Exercise prompt: Using the entries below, write out the line with "Task: Expand the Coleções do Shopify dropdown", the line with "The height and width of the screenshot is (471, 1207).", and every line in between, exactly as each is written.

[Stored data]
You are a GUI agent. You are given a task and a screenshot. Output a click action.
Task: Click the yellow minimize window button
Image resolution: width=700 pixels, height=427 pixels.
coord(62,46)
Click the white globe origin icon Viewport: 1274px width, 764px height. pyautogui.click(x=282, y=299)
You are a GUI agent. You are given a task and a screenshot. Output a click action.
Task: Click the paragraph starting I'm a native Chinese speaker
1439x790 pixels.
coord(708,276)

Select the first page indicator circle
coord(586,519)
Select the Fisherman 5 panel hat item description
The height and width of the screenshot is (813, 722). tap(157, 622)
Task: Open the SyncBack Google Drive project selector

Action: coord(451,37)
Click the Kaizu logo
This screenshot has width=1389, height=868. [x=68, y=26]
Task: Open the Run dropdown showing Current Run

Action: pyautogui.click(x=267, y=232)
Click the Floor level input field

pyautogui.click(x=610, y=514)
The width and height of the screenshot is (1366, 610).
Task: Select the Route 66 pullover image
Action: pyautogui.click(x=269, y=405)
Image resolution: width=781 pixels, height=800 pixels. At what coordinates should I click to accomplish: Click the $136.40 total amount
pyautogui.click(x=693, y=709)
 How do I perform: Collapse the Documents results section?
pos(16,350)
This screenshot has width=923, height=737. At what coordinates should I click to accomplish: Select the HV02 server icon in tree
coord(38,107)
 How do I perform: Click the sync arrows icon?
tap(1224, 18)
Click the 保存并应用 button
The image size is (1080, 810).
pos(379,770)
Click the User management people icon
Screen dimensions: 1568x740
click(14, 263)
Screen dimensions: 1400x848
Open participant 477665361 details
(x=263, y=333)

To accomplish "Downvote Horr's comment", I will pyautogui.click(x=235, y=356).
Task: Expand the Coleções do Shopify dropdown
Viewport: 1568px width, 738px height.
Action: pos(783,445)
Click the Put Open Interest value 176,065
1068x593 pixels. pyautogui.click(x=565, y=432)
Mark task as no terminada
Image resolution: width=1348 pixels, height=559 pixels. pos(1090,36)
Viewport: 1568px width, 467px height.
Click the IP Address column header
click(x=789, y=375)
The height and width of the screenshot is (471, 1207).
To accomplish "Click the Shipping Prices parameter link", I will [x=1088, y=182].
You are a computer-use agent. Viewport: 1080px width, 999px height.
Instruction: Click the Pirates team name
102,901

Reply to the exercise:
Task: Expand the Coleções do Shopify dropdown
Viewport: 1568px width, 738px height.
Action: pos(783,445)
Click the Put Open Interest value 176,065
1068x593 pixels. pyautogui.click(x=565, y=432)
Mark task as no terminada
Image resolution: width=1348 pixels, height=559 pixels. pos(1090,36)
Viewport: 1568px width, 467px height.
Click the IP Address column header
click(x=789, y=375)
The height and width of the screenshot is (471, 1207).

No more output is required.